Monde
L’exil, dernier rempart des opposants iraniens


Depuis le Kurdistan irakien, des dissidents ayant fui la répression observent, impuissants ou résolus, le conflit qui déchire leur pays natal.
Farhad Sheikhi évoque avec une émotion contenue les souvenirs des rassemblements auxquels il a participé. Les images qu’il conserve sur son téléphone témoignent de la violence des affrontements. Après avoir quitté l’Iran, cet homme de trente-quatre ans suit désormais, depuis Souleimaniyeh dans le nord de l’Irak, l’évolution des hostilités. L’angoisse pour sa famille restée au pays le tenaille, d’autant que les communications sont extrêmement difficiles. Il dépend du récit d’un intermédiaire pour obtenir des nouvelles. La guerre, désormais entrée dans sa troisième semaine, a selon lui accru la prudence de la population, davantage concentrée sur la survie quotidienne. Le projet de retour en Iran s’est évanoui. Il nourrit l’espoir de pouvoir se rendre en Allemagne pour y poursuivre ses études, tout en gardant la conviction qu’un changement politique lui permettra un jour de rentrer.
Son engagement remonte aux vastes mobilisations de 2022, déclenchées par la mort de Mahsa Amini. Arrêté et soumis à des sévices qui ont altéré son audition, il a de nouveau rejoint les manifestations cet hiver. La répression qu’il dit avoir observée l’a finalement poussé à l’exil. Un autre réfugié, Aresto Pasbar, porte lui aussi les stigmates physiques de cette lutte. Blessé par balle lors des mêmes événements, il a perdu l’usage d’un œil. Après un périple qui l’a mené de Turquie vers l’Europe, il a obtenu l’asile en Allemagne. Pourtant, le déclenchement du conflit l’a conduit à quitter ce qu’il nomme le confort occidental pour rejoindre des groupes de combattants kurdes iraniens basés en Irak. Il affirme ne pas pouvoir rester spectateur face à la situation dans son pays. Conscient des risques, il a fait ses adieux à sa famille en Allemagne, leur confiant un message sur la défense de leurs droits.
La région frontalière du Kurdistan irakien constitue depuis longtemps une zone de tensions pour les opposants iraniens. Les forces affiliées à Téhéran y mènent régulièrement des opérations contre ces groupes.
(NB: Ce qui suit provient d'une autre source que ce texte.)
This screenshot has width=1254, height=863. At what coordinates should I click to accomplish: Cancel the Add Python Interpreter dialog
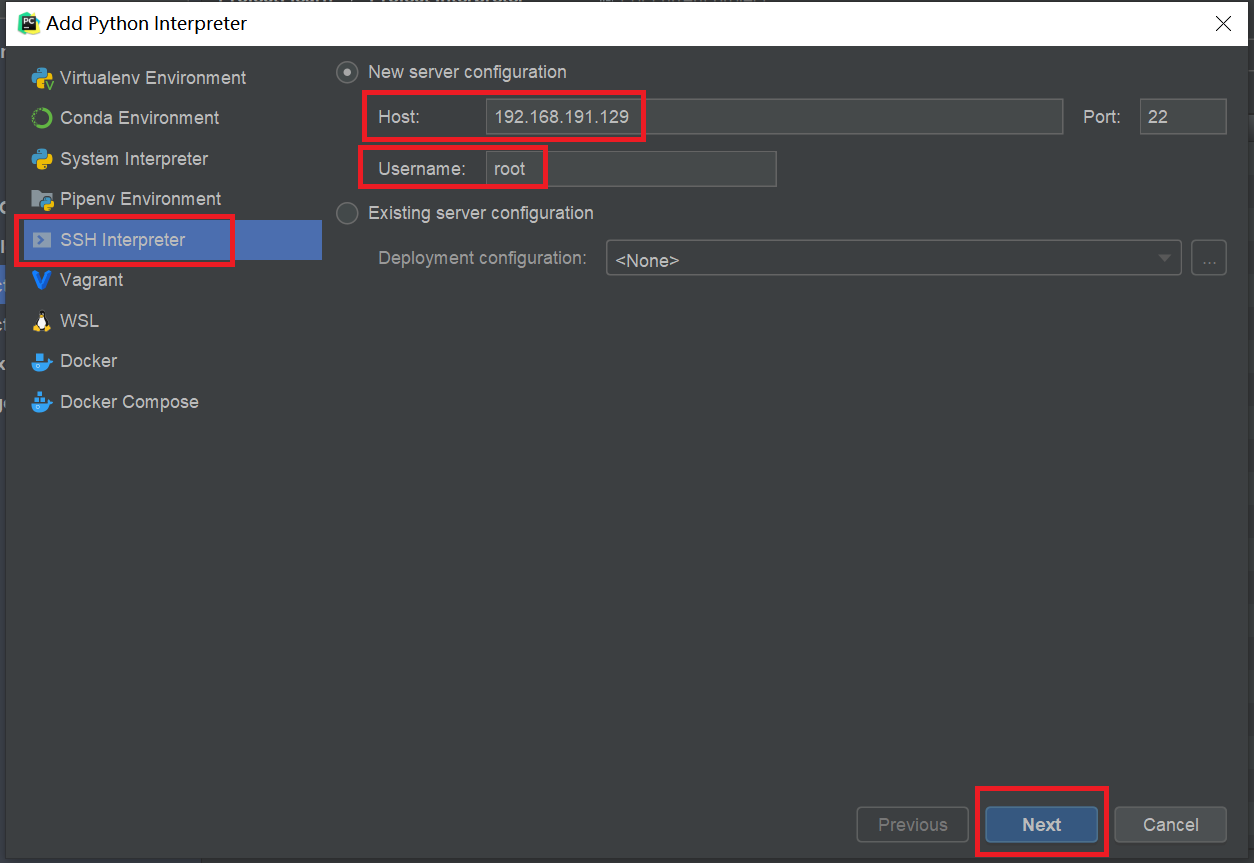(1170, 825)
L’histoire d’Amina Kadri en est une illustration tragique. Son mari, militant kurde exilé, a été tué il y a plusieurs années près de la frontière, un assassinat qu’elle impute aux autorités iraniennes. Peu après, son fils aîné a été exécuté en Iran dans des conditions qu’elle juge suspectes. Ces épreuves successives ont anéanti sa crainte. Depuis une localité irakienne proche de la frontière, désormais zone interdite, elle n’attend plus qu’une chose, la fin du régime actuel, qu’elle assimile à une forme de justice pour toutes les victimes.